While Terwilliger said FDA accepts weight-based dosing for acetaminophen and ibuprofen, other ingredients - such as the diphenhydramine in the Nite Time Cough & Cold product - are typically dosed based on a child's age.

"All of our discussion and work that we've done with the FDA is to give them comfort that we are dosing and we do dose inside the monograph," he said, adding he hopes by year's end to receive a compliance letter from the agency, to be followed by the line's U.S. launch.

Terwilliger said he believes AccuDial is ahead of the curve on the dosing device and labeling issues that have elicited some disagreements between FDA and OTC manufacturers.

AccuDial products meet the specifications set by FDA's draft guidance on dosage delivery devices for liquid OTCs, he said. The November 2009 document advises firms to provide product-specific devices, standardize measurement units and simplify markings on the devices.

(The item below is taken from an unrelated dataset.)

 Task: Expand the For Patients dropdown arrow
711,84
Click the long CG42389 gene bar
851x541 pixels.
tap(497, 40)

AccuDial also touts that its products "comply with, and even exceed," recommendations promulgated by the Consumer Healthcare Products Association in late 2009. AccuDial joined CHPA's Pediatric Cough/Cold Ingredient Efficacy Research Task Group in August 2010.

The dosing spoon that accompanies AccuDial OTCs will be replaced in some SKUs with a plastic syringe that plugs into the neck of the bottle to draw out the liquid. Terwilliger said the viscosity of some suspensions makes it difficult to measure them with the spoon device.

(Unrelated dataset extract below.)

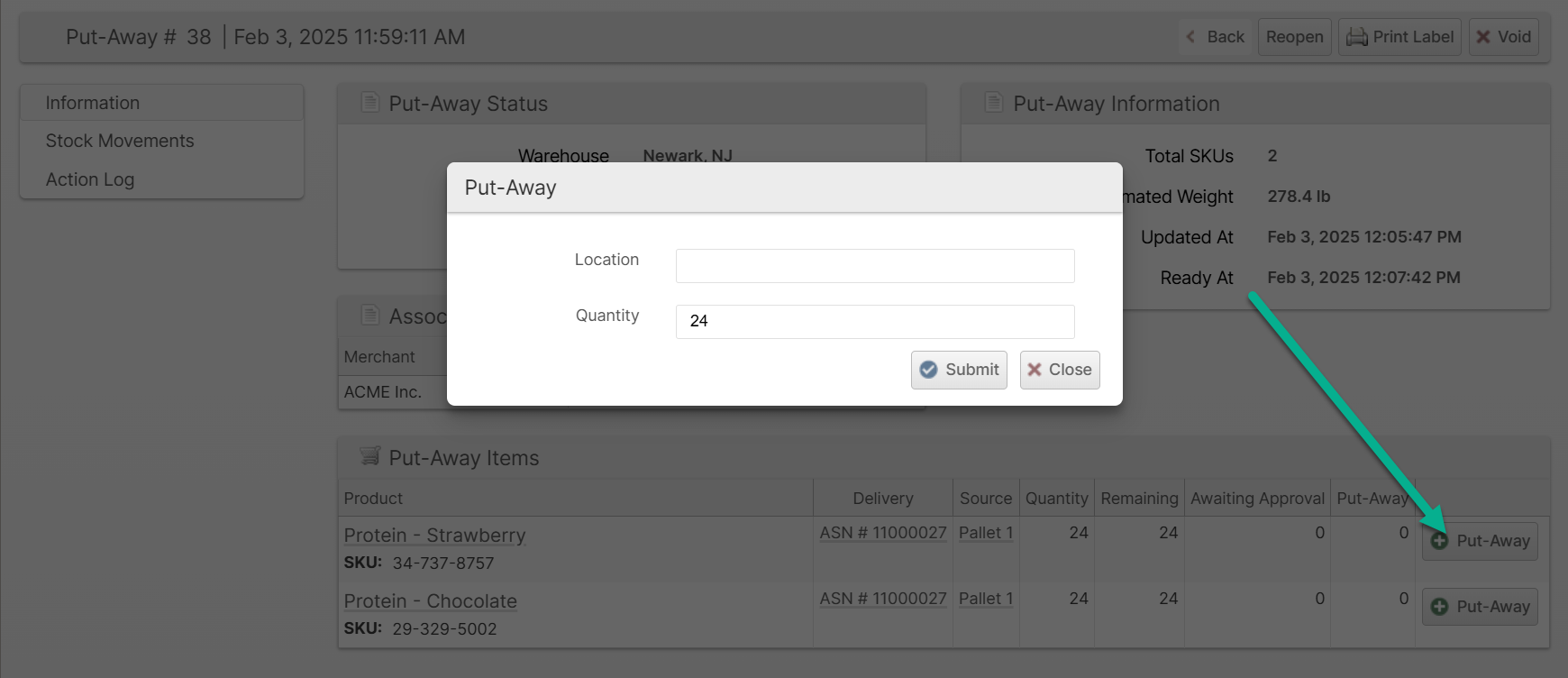Viewport: 1568px width, 678px height.
Task: Open the Protein - Chocolate product link
Action: (430, 601)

Innovations Seeking Practicality

Centers for Disease Control and Prevention official Dan Budnitz is encouraged by AccuDial's innovations in support of safer dosing practices.

Budnitz acknowledged weight-based dosing is pharmacologically preferable, but he said industry and academia have not reached a conclusion on its practicality for OTC drugs.

Budnitz leads the CDC-sponsored public-private partnership PROTECT - the Preventing Overdoses and Treatment Errors in Children Task Force - which recently addressed weight-based dosing at the behest of FDA.

"While people generally know children's ages, often parents - sometimes the dad - have no idea what the kid weighs," said Budnitz, who also directs the Medication Safety Program in CDC's Division of Healthcare Quality and Promotion.

"The answer that we came up with is, we don't know the best answer at this point, and just that it had to be studied in practice," he added.

PROTECT plans to meet in November to discuss issues related to medication safety, including packaging mechanisms to prevent children from accessing drugs and an "Up and Away" educational campaign, in development with CHPA, to remind caregivers to keep drugs out of the reach of young children.

Weight-Based Awareness

Ultimately, marketing AccuDial involves educating parents and caregivers about the benefits of weight-based dosing, which Terwilliger said is more sensible and less likely than age-based dosing to lead to over- or under-dosing children.

Pharmacists and doctors already know to dose by weight, so spreading the word to consumers is "not a difficult educational task, it's more of an awareness task," he said.